## REQUIREMENT:
Collect and copy out each line below that contains the string "field". Case must match.

(Element lookup records)
####################
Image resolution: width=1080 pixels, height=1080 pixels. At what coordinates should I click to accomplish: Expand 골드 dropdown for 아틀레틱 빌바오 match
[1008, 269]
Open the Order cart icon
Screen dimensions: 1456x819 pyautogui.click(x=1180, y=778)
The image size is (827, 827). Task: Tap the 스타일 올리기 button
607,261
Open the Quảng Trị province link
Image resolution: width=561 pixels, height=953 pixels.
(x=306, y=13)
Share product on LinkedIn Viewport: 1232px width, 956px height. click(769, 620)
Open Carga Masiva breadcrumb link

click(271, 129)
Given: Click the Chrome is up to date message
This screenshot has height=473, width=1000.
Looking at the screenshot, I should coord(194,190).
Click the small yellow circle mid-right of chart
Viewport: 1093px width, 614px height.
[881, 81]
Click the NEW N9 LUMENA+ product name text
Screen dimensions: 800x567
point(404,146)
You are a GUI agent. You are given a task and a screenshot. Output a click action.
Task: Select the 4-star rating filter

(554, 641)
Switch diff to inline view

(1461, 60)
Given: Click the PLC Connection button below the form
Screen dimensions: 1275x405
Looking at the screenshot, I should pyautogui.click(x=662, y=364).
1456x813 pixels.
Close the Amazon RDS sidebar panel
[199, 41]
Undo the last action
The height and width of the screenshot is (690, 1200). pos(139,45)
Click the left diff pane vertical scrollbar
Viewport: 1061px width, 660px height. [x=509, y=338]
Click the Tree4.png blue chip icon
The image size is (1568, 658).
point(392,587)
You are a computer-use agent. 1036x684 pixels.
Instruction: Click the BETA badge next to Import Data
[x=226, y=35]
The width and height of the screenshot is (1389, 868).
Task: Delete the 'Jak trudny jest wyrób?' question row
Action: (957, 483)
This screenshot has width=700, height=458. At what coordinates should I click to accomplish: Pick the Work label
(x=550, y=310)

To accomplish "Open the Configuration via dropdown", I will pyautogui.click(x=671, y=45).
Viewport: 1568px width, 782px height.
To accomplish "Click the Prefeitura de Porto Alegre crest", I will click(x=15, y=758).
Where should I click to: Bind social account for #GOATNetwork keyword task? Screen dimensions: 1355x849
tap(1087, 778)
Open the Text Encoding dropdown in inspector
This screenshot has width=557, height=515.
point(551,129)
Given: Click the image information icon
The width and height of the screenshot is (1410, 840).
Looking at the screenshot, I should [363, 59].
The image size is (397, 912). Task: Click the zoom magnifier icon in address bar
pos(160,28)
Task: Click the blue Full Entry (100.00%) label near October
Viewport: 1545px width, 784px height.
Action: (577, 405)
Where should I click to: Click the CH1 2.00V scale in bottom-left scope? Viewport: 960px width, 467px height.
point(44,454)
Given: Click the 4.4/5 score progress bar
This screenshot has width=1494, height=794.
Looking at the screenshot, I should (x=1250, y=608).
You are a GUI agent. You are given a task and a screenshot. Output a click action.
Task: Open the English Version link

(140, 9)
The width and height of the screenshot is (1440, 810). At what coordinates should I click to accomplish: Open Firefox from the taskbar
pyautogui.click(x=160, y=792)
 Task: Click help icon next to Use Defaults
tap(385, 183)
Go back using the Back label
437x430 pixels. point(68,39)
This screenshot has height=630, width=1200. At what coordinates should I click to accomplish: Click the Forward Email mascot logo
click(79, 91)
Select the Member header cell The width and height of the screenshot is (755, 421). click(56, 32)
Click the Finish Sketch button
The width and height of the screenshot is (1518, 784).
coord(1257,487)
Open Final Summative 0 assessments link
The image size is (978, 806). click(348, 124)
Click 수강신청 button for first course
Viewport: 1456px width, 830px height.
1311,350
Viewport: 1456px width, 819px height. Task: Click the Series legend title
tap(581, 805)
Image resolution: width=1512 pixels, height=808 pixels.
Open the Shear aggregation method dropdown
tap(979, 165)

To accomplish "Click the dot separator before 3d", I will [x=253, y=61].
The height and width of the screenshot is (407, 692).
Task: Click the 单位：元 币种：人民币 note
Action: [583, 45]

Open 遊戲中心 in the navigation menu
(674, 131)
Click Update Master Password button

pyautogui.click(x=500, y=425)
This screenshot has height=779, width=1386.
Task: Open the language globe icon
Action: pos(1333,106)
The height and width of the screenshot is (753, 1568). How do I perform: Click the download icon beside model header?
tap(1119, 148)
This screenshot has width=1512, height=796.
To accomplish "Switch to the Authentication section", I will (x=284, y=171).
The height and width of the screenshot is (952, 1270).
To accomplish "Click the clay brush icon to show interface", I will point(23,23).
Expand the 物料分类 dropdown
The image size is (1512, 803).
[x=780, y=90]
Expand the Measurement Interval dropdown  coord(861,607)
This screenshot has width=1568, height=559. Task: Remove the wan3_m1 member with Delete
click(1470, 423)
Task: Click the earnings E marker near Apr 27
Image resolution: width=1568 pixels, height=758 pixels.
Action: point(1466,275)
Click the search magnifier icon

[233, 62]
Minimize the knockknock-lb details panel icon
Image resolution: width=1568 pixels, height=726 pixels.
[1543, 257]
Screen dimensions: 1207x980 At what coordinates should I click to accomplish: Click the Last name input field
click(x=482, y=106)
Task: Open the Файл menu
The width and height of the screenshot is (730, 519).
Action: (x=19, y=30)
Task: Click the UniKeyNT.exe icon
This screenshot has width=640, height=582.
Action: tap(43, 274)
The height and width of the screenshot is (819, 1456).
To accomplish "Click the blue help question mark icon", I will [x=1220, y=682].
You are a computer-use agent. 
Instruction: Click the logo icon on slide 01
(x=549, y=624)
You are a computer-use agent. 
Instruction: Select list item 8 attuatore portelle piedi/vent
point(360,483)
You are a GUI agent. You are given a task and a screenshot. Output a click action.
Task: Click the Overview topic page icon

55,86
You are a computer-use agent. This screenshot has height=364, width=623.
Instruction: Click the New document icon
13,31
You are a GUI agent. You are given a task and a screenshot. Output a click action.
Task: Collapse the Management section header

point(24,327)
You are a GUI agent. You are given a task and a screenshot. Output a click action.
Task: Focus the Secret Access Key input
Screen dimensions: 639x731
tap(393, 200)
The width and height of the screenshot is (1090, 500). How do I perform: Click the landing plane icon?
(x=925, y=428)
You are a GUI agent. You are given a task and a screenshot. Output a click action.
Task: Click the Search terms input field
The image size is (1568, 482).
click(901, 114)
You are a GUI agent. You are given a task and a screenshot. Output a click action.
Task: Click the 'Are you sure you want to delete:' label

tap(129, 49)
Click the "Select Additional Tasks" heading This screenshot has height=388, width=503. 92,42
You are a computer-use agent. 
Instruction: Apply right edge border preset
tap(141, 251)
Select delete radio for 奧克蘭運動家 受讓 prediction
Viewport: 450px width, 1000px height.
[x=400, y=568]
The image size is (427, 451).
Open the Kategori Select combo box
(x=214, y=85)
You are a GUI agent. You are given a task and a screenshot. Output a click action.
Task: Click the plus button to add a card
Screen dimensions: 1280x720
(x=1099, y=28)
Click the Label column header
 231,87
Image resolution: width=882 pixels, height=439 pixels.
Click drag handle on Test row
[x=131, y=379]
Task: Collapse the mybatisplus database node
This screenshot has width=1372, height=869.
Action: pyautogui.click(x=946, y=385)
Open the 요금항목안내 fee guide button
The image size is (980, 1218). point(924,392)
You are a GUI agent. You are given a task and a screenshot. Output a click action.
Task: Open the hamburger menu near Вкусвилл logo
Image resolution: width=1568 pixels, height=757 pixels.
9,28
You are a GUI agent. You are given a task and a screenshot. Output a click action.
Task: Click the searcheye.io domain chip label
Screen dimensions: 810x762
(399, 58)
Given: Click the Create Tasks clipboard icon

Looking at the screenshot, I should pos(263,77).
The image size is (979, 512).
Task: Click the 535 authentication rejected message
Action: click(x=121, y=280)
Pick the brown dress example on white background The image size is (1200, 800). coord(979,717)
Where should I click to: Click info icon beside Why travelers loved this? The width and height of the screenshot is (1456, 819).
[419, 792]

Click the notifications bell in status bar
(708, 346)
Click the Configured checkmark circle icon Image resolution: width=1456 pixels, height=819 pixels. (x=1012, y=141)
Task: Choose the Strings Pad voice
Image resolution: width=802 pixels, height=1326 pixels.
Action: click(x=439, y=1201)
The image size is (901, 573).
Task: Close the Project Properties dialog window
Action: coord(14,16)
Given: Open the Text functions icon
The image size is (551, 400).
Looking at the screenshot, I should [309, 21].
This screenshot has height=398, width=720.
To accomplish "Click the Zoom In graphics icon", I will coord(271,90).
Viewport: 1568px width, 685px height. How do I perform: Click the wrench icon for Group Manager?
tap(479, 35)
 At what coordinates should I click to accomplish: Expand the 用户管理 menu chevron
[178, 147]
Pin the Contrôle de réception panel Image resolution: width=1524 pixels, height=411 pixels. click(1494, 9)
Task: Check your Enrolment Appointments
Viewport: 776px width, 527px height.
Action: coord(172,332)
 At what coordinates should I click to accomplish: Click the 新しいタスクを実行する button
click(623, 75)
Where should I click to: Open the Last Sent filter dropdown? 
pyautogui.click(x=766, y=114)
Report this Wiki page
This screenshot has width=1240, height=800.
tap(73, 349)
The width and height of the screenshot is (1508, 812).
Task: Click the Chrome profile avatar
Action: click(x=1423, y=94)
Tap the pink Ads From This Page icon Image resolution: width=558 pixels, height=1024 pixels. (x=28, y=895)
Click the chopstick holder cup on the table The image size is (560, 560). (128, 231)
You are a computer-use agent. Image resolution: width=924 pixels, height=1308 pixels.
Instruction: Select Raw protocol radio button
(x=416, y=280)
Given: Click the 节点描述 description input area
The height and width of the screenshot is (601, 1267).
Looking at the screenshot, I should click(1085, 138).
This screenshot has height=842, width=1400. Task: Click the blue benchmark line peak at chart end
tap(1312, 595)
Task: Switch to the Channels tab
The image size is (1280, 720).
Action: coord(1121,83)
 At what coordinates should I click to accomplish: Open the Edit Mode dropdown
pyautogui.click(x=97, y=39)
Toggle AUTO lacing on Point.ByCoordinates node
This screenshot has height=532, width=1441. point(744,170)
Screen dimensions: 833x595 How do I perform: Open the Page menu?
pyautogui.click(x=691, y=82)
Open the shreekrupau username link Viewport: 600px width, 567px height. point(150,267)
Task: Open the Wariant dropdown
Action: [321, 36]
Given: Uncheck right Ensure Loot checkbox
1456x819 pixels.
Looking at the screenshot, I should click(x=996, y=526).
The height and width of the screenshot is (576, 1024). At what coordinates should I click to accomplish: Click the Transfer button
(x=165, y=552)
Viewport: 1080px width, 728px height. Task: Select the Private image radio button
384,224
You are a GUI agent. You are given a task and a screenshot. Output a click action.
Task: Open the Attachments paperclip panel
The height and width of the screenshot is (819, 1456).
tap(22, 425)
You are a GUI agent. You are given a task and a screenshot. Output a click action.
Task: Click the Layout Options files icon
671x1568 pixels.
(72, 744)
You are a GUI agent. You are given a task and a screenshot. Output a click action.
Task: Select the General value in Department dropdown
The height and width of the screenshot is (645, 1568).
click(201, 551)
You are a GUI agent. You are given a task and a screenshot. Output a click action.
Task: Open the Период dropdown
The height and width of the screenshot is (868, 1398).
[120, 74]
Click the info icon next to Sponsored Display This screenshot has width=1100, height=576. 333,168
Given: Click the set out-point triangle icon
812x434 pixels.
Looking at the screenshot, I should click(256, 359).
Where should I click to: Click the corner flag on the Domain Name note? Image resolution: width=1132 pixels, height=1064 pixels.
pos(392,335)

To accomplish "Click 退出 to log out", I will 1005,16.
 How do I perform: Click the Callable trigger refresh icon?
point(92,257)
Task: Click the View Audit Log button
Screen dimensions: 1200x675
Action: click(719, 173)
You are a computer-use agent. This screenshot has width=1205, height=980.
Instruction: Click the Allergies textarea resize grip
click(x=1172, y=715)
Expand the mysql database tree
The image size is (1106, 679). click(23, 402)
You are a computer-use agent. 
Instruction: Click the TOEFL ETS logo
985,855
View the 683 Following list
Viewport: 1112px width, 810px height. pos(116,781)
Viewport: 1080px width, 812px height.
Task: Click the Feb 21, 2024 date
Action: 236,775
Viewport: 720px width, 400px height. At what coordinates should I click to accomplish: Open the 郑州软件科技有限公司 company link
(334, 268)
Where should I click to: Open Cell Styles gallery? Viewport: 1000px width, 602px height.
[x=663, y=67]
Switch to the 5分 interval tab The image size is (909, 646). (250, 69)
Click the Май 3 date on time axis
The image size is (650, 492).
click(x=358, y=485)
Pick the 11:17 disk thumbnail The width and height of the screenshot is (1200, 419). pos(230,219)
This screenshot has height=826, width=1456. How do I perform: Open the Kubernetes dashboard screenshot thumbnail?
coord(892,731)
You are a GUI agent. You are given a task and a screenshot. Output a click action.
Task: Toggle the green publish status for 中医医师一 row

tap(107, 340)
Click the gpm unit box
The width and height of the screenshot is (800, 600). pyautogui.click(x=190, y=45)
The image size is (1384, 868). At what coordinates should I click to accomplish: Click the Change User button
####################
## WRITTEN RESPONSE:
Screen dimensions: 1207x980 At what coordinates should I click to accomplish: Click the Last name input field
Task: Click the Search terms input field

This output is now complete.